I actually heard a politician say something sensible this weekend! It was Alistair Darling, the UK Chancellor, and he was echoing something President Obama said last week. What caught my attention was the statement “there is nothing wrong with rewarding success, but there has to be a penalty for failure”. I’m afraid that, after that, the standard dropped again.
Like most western and developed nations, both the administrations in the UK and the US have stimulus packages in place (if not yet delivering) and both have found their proposals under fire from the opposition politicians (how unsurprising is that!). The issue that seems to enrage the opposition and the populace equally is the idea of bonuses for top bankers – especially those in the banks that have had to take government (tax payer’s) money in the current crisis. On the one hand, there are the free-marketeers who are saying that top bankers should get their bonuses and then there are the socialist reactionaries that say they shouldn’t.
Let’s take a closer look at the issue.
(1) We live with the rule of law and under the law of contract, some of these bankers are contractually eligible to receive bonuses.
(2) Those lower down the banks who were not culpable for the disaster, or worked in areas completely separate from the business units that took such high risks with such toxic assets that they crashed the bank, should not be punished for doing their job well.
(3) If people are punished for doing well, then they will leave the company thus further stripping it of assets and resources. (That is, if they haven’t already been fired in a panic-driven cost cutting exercise that never seems to touch those actually responsible for the disaster.)
(4) There has to be a penalty for failure, but it is straight stupid to punish success.
(5) The government is right to attach constraints and conditions to the loans they are making to the banks and these should, rightly, include a restriction on the salaries and bonuses of those culpable for the disaster.
(6) Where the government has virtually nationalised the banks then they should, as the new owners, set the pay and conditions of their employees – but if they set these too low then they wont attract the skills and quality they now desperately need.

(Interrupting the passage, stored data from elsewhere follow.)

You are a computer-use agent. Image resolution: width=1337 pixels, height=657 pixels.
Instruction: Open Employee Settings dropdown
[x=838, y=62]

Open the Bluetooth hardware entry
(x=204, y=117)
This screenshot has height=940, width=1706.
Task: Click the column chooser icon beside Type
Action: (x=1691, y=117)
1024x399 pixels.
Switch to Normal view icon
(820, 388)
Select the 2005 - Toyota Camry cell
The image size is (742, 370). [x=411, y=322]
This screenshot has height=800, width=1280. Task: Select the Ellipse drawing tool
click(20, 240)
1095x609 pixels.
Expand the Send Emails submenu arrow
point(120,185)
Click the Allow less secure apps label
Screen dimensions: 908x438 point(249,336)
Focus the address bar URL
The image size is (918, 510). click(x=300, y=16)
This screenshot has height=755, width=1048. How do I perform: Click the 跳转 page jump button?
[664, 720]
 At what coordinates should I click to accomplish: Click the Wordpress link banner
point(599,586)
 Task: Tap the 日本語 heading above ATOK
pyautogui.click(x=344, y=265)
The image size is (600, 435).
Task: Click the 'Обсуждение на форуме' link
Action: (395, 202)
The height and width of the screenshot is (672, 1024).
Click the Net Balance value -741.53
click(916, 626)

Voilà! There are pros and cons to all this but if we step aside from the cut and thrust of the political duelling and consider the ethics of accepting a huge bonus when you’ve just crashed the bank, then it is almost a ‘no brainer’ that senior managers who have direct responsibility, or even indirect but evident responsibility, for the disaster should now make a public ‘mea culpa’ and publicly renounce their right to their 2008 bonus and all future bonuses until their performance is again at an acceptable level.
Will they do it? Of course not! Greed over rules sense.